Despite the tremendous success of combination antiretroviral therapy (ART) to treat human immunodeficiency virus (HIV) infection, the durability and persistence of latent reservoirs of HIV-infected cells in HIV-infected patients remain obstacles to achieving HIV cure. While technically challenging, the most direct means to eradicate latent reservoirs is to destroy the HIV provirus, thus ensuring that HIV virions are not produced while preserving resident cells. Transcription activator-like effector nucleases (TALEN)─a genome editing method with high DNA targeting efficiency─have been investigated as a potential gene therapy by disrupting the HIV-1 coreceptor CCR5 genes in HIV target cells or HIV proviral DNA in infected cells.
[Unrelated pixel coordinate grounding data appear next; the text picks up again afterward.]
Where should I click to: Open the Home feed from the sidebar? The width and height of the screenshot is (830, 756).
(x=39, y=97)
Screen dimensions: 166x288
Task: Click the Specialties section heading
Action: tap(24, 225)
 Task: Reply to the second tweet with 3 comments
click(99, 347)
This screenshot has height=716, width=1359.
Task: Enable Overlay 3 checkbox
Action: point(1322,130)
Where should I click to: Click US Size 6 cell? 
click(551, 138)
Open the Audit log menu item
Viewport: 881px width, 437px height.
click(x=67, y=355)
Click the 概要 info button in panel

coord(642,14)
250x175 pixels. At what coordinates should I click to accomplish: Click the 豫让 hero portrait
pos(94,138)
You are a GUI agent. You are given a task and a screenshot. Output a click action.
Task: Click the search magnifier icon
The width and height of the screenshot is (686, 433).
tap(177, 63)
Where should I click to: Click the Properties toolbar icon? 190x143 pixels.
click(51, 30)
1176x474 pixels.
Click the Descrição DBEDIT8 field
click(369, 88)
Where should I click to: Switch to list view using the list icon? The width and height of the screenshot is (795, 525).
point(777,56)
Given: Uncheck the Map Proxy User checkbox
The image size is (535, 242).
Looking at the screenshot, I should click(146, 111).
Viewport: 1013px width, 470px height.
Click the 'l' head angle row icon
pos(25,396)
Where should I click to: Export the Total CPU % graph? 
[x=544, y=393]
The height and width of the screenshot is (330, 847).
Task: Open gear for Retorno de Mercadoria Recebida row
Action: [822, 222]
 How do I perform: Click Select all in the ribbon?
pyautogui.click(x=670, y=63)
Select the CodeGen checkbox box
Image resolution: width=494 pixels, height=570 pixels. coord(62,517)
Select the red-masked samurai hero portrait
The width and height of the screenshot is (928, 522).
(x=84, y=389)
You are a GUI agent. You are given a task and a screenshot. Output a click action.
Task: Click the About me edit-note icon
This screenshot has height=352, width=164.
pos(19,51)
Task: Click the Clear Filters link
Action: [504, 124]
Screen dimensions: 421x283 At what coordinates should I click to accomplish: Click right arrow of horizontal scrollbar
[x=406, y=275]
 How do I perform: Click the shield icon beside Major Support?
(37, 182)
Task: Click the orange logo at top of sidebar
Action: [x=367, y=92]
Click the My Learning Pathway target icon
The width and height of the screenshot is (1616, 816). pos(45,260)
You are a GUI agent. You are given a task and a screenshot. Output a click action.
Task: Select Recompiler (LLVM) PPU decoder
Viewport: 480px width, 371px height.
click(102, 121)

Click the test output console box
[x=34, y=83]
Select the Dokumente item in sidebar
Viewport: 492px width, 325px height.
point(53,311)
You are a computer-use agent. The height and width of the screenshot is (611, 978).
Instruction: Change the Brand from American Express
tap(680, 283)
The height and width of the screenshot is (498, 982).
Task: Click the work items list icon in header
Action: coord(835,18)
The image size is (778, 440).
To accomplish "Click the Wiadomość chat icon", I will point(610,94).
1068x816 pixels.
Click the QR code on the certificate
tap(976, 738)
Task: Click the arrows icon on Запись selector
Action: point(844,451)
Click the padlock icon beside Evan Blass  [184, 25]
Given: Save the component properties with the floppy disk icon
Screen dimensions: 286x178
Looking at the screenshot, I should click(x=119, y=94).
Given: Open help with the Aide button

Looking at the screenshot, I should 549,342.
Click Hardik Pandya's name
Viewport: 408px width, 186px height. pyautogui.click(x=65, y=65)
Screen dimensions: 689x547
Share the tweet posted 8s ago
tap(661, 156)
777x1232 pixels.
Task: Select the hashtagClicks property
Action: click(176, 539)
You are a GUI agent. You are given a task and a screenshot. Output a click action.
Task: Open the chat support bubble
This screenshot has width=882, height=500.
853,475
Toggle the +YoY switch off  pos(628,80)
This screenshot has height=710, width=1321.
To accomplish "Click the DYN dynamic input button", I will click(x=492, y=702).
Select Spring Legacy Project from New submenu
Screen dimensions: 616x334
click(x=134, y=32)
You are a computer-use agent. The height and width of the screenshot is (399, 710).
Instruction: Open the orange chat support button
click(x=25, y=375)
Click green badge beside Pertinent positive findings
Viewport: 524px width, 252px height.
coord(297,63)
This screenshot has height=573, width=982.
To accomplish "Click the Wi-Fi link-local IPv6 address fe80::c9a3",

However, the transduction and editing efficiencies are low in primary cells and vary by cell type. Using a nanotechnology platform, which we term nanocapsules, the TALEN protein can be effectively delivered into primary cells and escape from endosome/lysosome sequestration. We report that TALEN nanocapsules can effectively mutagenize the HIV-1 proviral DNA integrated into two primary HIV-1 reservoir cells─T cells and macrophages, such that replication and/or reactivation from latency is aborted. We envision that this study provides a useful platform to deliver a wide range of DNA-modifying enzymes for effective HIV therapy. © 2025 American Chemical Society.